EXERCISE INSTRUCTIONS: Please copy out every line of the data below, unchanged.

------------------------------

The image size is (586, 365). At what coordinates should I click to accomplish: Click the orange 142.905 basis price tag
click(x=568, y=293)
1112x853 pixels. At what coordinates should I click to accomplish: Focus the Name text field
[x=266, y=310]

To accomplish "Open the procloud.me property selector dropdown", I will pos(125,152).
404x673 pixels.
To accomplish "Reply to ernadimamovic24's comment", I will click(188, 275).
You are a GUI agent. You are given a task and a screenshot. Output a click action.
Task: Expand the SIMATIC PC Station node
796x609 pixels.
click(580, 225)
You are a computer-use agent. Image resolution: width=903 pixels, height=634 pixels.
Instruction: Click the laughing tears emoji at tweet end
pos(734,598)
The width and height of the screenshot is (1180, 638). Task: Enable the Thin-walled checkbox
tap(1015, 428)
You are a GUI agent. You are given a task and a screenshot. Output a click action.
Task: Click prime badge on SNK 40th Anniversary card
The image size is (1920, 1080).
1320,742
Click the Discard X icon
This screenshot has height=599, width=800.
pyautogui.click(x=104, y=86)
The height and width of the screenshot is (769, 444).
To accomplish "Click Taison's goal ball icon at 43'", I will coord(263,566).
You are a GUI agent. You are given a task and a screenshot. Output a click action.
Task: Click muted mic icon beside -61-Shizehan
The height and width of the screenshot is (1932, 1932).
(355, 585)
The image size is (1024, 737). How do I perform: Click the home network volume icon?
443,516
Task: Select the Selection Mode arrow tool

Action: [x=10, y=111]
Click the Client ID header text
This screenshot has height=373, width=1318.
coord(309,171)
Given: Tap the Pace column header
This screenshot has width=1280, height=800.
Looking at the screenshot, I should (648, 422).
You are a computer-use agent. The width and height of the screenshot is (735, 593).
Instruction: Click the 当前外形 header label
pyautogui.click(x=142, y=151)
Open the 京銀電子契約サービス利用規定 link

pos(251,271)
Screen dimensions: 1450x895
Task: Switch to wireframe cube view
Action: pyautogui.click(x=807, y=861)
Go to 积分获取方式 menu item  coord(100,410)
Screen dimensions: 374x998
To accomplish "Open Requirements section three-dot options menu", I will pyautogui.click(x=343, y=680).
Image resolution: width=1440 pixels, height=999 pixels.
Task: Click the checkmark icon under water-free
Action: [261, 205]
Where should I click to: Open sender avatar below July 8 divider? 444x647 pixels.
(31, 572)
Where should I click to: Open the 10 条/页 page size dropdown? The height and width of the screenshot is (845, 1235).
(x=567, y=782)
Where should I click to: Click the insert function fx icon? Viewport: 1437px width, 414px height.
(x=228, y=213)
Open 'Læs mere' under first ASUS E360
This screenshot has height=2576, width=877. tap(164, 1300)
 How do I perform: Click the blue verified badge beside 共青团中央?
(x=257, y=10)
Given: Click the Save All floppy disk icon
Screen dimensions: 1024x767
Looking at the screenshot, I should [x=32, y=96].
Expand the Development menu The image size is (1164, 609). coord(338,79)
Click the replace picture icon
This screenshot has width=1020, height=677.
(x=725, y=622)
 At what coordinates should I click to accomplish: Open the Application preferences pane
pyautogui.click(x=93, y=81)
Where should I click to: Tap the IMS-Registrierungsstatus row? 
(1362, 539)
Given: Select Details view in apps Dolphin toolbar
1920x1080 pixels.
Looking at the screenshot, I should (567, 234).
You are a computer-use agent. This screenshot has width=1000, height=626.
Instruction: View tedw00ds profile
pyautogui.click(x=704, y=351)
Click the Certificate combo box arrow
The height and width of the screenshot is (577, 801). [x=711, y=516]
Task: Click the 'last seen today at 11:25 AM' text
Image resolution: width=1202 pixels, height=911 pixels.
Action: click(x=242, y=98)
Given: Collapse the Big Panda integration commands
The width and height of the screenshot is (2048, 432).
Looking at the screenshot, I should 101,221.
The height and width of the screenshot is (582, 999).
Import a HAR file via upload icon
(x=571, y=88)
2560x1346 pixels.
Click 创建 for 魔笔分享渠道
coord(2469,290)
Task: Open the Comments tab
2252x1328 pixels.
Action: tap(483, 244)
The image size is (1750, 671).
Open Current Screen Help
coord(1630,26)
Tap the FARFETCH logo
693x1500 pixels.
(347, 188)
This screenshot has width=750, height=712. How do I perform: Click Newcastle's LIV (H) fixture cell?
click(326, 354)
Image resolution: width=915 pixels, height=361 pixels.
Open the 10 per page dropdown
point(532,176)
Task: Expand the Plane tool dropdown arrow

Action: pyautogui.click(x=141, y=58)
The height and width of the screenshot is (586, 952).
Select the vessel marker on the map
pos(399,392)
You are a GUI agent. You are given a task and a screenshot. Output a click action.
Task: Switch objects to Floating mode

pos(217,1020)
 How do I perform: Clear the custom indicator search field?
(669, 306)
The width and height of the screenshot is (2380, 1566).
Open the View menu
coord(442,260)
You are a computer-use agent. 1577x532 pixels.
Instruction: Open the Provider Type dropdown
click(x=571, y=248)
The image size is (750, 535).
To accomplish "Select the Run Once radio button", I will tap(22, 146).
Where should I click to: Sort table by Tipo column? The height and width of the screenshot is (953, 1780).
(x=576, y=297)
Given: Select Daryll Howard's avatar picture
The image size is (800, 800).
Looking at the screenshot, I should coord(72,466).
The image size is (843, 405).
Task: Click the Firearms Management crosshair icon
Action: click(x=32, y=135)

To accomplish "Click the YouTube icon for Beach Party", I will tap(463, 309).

------------------------------

RESPONSE TO THIS EXERCISE:
The image size is (586, 365). At what coordinates should I click to accomplish: Click the orange 142.905 basis price tag
click(x=568, y=293)
1112x853 pixels. At what coordinates should I click to accomplish: Focus the Name text field
[x=266, y=310]

To accomplish "Open the procloud.me property selector dropdown", I will pos(125,152).
404x673 pixels.
To accomplish "Reply to ernadimamovic24's comment", I will click(188, 275).
You are a GUI agent. You are given a task and a screenshot. Output a click action.
Task: Expand the SIMATIC PC Station node
796x609 pixels.
click(580, 225)
You are a computer-use agent. Image resolution: width=903 pixels, height=634 pixels.
Instruction: Click the laughing tears emoji at tweet end
pos(734,598)
The width and height of the screenshot is (1180, 638). Task: Enable the Thin-walled checkbox
tap(1015, 428)
You are a GUI agent. You are given a task and a screenshot. Output a click action.
Task: Click prime badge on SNK 40th Anniversary card
The image size is (1920, 1080).
1320,742
Click the Discard X icon
This screenshot has height=599, width=800.
pyautogui.click(x=104, y=86)
The height and width of the screenshot is (769, 444).
To accomplish "Click Taison's goal ball icon at 43'", I will coord(263,566).
You are a GUI agent. You are given a task and a screenshot. Output a click action.
Task: Click muted mic icon beside -61-Shizehan
The height and width of the screenshot is (1932, 1932).
(355, 585)
The image size is (1024, 737). How do I perform: Click the home network volume icon?
443,516
Task: Select the Selection Mode arrow tool

Action: [x=10, y=111]
Click the Client ID header text
This screenshot has height=373, width=1318.
coord(309,171)
Given: Tap the Pace column header
This screenshot has width=1280, height=800.
Looking at the screenshot, I should (648, 422).
You are a computer-use agent. The width and height of the screenshot is (735, 593).
Instruction: Click the 当前外形 header label
pyautogui.click(x=142, y=151)
Open the 京銀電子契約サービス利用規定 link

pos(251,271)
Screen dimensions: 1450x895
Task: Switch to wireframe cube view
Action: pyautogui.click(x=807, y=861)
Go to 积分获取方式 menu item  coord(100,410)
Screen dimensions: 374x998
To accomplish "Open Requirements section three-dot options menu", I will pyautogui.click(x=343, y=680).
Image resolution: width=1440 pixels, height=999 pixels.
Task: Click the checkmark icon under water-free
Action: [261, 205]
Where should I click to: Open sender avatar below July 8 divider? 444x647 pixels.
(31, 572)
Where should I click to: Open the 10 条/页 page size dropdown? The height and width of the screenshot is (845, 1235).
(x=567, y=782)
Where should I click to: Click the insert function fx icon? Viewport: 1437px width, 414px height.
(x=228, y=213)
Open 'Læs mere' under first ASUS E360
This screenshot has height=2576, width=877. tap(164, 1300)
 How do I perform: Click the blue verified badge beside 共青团中央?
(x=257, y=10)
Given: Click the Save All floppy disk icon
Screen dimensions: 1024x767
Looking at the screenshot, I should [x=32, y=96].
Expand the Development menu The image size is (1164, 609). coord(338,79)
Click the replace picture icon
This screenshot has width=1020, height=677.
(x=725, y=622)
 At what coordinates should I click to accomplish: Open the Application preferences pane
pyautogui.click(x=93, y=81)
Where should I click to: Tap the IMS-Registrierungsstatus row? 
(1362, 539)
Given: Select Details view in apps Dolphin toolbar
1920x1080 pixels.
Looking at the screenshot, I should (567, 234).
You are a computer-use agent. This screenshot has width=1000, height=626.
Instruction: View tedw00ds profile
pyautogui.click(x=704, y=351)
Click the Certificate combo box arrow
The height and width of the screenshot is (577, 801). [x=711, y=516]
Task: Click the 'last seen today at 11:25 AM' text
Image resolution: width=1202 pixels, height=911 pixels.
Action: click(x=242, y=98)
Given: Collapse the Big Panda integration commands
The width and height of the screenshot is (2048, 432).
Looking at the screenshot, I should 101,221.
The height and width of the screenshot is (582, 999).
Import a HAR file via upload icon
(x=571, y=88)
2560x1346 pixels.
Click 创建 for 魔笔分享渠道
coord(2469,290)
Task: Open the Comments tab
2252x1328 pixels.
Action: tap(483, 244)
The image size is (1750, 671).
Open Current Screen Help
coord(1630,26)
Tap the FARFETCH logo
693x1500 pixels.
(347, 188)
This screenshot has width=750, height=712. How do I perform: Click Newcastle's LIV (H) fixture cell?
click(326, 354)
Image resolution: width=915 pixels, height=361 pixels.
Open the 10 per page dropdown
point(532,176)
Task: Expand the Plane tool dropdown arrow

Action: pyautogui.click(x=141, y=58)
The height and width of the screenshot is (586, 952).
Select the vessel marker on the map
pos(399,392)
You are a GUI agent. You are given a task and a screenshot. Output a click action.
Task: Switch objects to Floating mode

pos(217,1020)
 How do I perform: Clear the custom indicator search field?
(669, 306)
The width and height of the screenshot is (2380, 1566).
Open the View menu
coord(442,260)
You are a computer-use agent. 1577x532 pixels.
Instruction: Open the Provider Type dropdown
click(x=571, y=248)
The image size is (750, 535).
To accomplish "Select the Run Once radio button", I will tap(22, 146).
Where should I click to: Sort table by Tipo column? The height and width of the screenshot is (953, 1780).
(x=576, y=297)
Given: Select Daryll Howard's avatar picture
The image size is (800, 800).
Looking at the screenshot, I should coord(72,466).
The image size is (843, 405).
Task: Click the Firearms Management crosshair icon
Action: click(x=32, y=135)

To accomplish "Click the YouTube icon for Beach Party", I will tap(463, 309).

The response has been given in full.